Monteriggioni Villa is repurposed and certain parts of Rome feel strikingly similar to Venice in “AC2.” There’s plenty new, but there’s plenty old, too.
Somehow, the game’s stealthiest missions, those assigned by Leonardo da Vinci, drag the most. Stranger, these quiet moments conclude with jarring, explosive set pieces that feature deadly technology (e.g. the cannon-mounted boat, the machine-gun mounted carriage). They feel rushed, insipid and unresponsive.
This Is the End… No Really, This Is It?
Without spoiling the surprise ending, I will say it is unearned; the final moment is a reach for emotions and drama the series still isn’t equipped to create – despite its continued efforts. While Ezio’s story is serviceable, ¬Desmond Miles pseudo-sci-fi adventure is laughable.

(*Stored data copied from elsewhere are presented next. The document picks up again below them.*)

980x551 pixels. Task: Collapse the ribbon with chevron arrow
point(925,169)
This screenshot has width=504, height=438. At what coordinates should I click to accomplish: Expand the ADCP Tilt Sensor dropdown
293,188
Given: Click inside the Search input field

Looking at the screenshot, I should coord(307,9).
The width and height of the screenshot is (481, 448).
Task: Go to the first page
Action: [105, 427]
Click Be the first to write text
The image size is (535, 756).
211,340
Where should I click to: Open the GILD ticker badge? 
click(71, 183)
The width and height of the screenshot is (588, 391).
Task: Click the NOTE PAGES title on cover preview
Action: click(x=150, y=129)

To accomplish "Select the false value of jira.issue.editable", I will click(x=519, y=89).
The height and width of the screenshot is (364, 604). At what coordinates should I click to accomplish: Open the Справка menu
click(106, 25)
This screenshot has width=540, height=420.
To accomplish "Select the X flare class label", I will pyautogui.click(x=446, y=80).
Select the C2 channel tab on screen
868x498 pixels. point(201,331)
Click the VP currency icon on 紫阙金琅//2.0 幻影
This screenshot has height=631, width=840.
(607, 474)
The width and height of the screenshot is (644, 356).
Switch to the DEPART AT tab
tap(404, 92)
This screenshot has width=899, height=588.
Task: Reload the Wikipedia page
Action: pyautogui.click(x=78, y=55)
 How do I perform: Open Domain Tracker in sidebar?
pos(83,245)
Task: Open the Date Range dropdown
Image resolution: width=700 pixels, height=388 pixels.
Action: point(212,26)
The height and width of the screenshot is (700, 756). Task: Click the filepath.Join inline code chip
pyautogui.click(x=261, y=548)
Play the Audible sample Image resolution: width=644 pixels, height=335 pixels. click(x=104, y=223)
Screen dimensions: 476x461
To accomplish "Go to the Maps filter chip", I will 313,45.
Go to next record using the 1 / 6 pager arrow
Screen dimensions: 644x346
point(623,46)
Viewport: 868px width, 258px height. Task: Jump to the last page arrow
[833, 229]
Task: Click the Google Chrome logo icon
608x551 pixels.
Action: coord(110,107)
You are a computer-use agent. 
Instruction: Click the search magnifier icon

“Assassin’s Creed: Brotherhood” isn’t the step forward for the franchise that some might want it to be. At the same time, the package provides much more than an expansion pack. If you enjoyed “Assassin’s Creed 2”, you will enjoy Brotherhood — mostly because it so resembles its predecessor. This is the same hero with many of the same abilities. But what we experienced in “AC2,” here it is more polished and fleshed out, especially with the added multiplayer
As for newcomers to the series, they might want to play through “AC2” first. The story in “Brotherhood” is unwelcoming to those unfamiliar with the evil Borgia and the heroic Audtiores.